When the fire brigade arrived they found the shop still locked and no signs of forced entry. After breaking their way in with an axe they put out the fire. There was extensive damage to the shop and its contents. Experts examined the scene. It is not disputed that there were unmistakeable signs that the fire had been started from inside the shop by someone using a petrol accelerant poured behind a refrigerator.
Mr Singh was interviewed by the police. He made a signed and written statement to Constable Peters on 8 June 1998 and to Sergeant Moroney on 4 September 1998. Following a claim on his insurance policy he answered questions put to him by an insurance investigator. When these were reduced to typewritten form he made a statement in the form of a statutory declaration for insurance purposes on 2 July 1998. The terms of the insurance policy itself were not produced but their effect was not disputed. A claim under the policy could be pursued only if Mr Singh made the statement requested by the investigator. In all three statements – the two police ones and the insurance one - Mr Singh said that he had left the shop at about 8.30 pm.
In evidence given at the trial Mr Singh did not dispute the effect of Telecom records, and the evidence of a bystander, showing that in fact he was still in the shop taking part in a telephone conversation at 8.57 pm. Before leaving he had then carried in a sign from outside, collected his takings, closed a large door at the back, checked the windows, set the alarm system, switched off the light, and padlocked the front door, all of which would have taken him another two or three minutes. He could not have left the shop before about 9 pm. This was significant because it brought the accused’s departure from the shop much closer to the time of the fire. At the trial the Crown produced the two police statements as exhibits. Against defence objections, the Crown was also permitted to produce the statement to the insurance investigator of 2 July 1998.

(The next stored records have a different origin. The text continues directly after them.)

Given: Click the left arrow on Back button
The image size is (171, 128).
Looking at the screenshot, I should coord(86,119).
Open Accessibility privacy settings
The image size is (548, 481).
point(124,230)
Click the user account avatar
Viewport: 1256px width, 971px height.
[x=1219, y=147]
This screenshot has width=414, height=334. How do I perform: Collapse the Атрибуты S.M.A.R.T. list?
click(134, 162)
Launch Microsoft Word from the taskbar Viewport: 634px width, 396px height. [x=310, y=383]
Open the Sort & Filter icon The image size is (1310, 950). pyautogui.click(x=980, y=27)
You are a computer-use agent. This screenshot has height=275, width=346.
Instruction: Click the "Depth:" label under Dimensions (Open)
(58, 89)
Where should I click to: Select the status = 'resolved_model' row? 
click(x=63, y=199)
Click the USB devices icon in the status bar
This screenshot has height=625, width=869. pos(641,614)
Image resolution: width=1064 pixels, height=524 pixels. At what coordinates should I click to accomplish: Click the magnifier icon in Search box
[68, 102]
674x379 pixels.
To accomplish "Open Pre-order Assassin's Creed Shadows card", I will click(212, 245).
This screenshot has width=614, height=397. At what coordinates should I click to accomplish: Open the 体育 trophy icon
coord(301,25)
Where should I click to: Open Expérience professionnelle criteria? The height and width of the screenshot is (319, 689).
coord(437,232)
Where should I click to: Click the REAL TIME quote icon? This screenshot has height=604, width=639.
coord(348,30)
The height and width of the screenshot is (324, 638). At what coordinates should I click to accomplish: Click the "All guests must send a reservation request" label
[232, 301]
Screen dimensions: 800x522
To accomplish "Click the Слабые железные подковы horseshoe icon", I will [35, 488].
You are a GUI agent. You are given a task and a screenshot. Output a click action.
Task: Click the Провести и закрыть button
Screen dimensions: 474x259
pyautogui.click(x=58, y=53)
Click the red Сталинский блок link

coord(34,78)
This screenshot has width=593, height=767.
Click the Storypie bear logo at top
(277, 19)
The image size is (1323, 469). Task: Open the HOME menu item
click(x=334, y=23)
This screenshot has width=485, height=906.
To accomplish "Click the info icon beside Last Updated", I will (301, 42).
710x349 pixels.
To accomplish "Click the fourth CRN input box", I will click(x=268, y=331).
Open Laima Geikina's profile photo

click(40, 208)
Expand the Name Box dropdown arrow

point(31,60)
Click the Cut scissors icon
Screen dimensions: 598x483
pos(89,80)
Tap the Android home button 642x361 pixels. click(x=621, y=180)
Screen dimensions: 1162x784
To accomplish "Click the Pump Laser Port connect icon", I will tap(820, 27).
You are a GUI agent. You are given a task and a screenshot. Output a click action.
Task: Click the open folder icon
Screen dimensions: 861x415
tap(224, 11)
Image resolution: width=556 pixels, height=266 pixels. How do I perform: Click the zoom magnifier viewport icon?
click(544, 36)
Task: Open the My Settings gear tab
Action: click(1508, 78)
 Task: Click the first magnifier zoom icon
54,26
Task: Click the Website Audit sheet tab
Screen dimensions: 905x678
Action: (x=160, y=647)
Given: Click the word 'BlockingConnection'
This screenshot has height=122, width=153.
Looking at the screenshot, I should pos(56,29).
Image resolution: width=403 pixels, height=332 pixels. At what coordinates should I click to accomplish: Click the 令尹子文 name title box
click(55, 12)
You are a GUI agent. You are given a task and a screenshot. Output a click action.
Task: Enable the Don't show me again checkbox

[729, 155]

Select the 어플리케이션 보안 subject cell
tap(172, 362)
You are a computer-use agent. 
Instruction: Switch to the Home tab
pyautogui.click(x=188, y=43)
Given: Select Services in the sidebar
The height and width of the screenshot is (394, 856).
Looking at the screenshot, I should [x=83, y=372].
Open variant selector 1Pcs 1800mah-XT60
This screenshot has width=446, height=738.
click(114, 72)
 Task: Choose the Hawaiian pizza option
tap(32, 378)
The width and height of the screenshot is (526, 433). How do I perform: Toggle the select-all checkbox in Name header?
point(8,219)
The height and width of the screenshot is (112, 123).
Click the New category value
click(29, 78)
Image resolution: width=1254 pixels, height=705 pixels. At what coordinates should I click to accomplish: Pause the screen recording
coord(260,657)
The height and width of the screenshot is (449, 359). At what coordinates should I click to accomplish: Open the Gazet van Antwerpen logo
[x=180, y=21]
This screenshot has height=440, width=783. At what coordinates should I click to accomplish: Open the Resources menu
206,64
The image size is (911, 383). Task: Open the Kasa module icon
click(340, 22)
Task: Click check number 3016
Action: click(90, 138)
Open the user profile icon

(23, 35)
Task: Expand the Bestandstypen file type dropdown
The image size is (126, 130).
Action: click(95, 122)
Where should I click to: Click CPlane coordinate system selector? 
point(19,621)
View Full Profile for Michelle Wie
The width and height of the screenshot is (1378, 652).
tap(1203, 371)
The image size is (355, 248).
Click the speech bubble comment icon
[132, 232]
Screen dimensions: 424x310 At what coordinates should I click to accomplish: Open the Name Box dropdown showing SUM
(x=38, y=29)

First ground of appeal: admission of the insurance statement
The first ground of appeal was that the trial Judge should not have allowed the insurance statement to be produced in evidence.
In considering admissibility the first question is always relevance. The Crown’s stated purpose in producing the statement was to show that Mr Singh had lied about the time he left the shop. That in turn was said to show that he was not a man worthy of belief when he denied responsibility for the arson. In short, the statement was said to go to Mr Singh’s credibility.
Mr Cagney submitted that the insurance statement went beyond mere credibility in that it contained three significant factual admissions. The first was said to be that Mr Singh was at the shop not long before the fire. We cannot see that the insurance statement had any role to play in establishing that fact in the context of this trial. His presence in the shop not long before the fire was established by other Crown evidence and was conceded by Mr Singh in his own evidence. The second admission was said to be that he had locked the shop when he left. Again, that was independently established by a member of the fire brigade who said that the shop was still locked when he arrived. It was also conceded by Mr Singh in his own evidence. The third factual admission was said to be that Mr Singh had financial difficulties which could support an alleged motive for the arson. The financial picture painted by Mr Singh in his insurance statement was a healthy one. The basis for a financial motive came from other witnesses and exhibits which suggested a declining turnover and increasing trade debts.
We accept Mr Raftery’s submission that in the context of this trial the sole relevance of the insurance statement was that contended for by the Crown, namely that it went to credibility. It supported the allegation that Mr Singh had lied over the time he left the shop.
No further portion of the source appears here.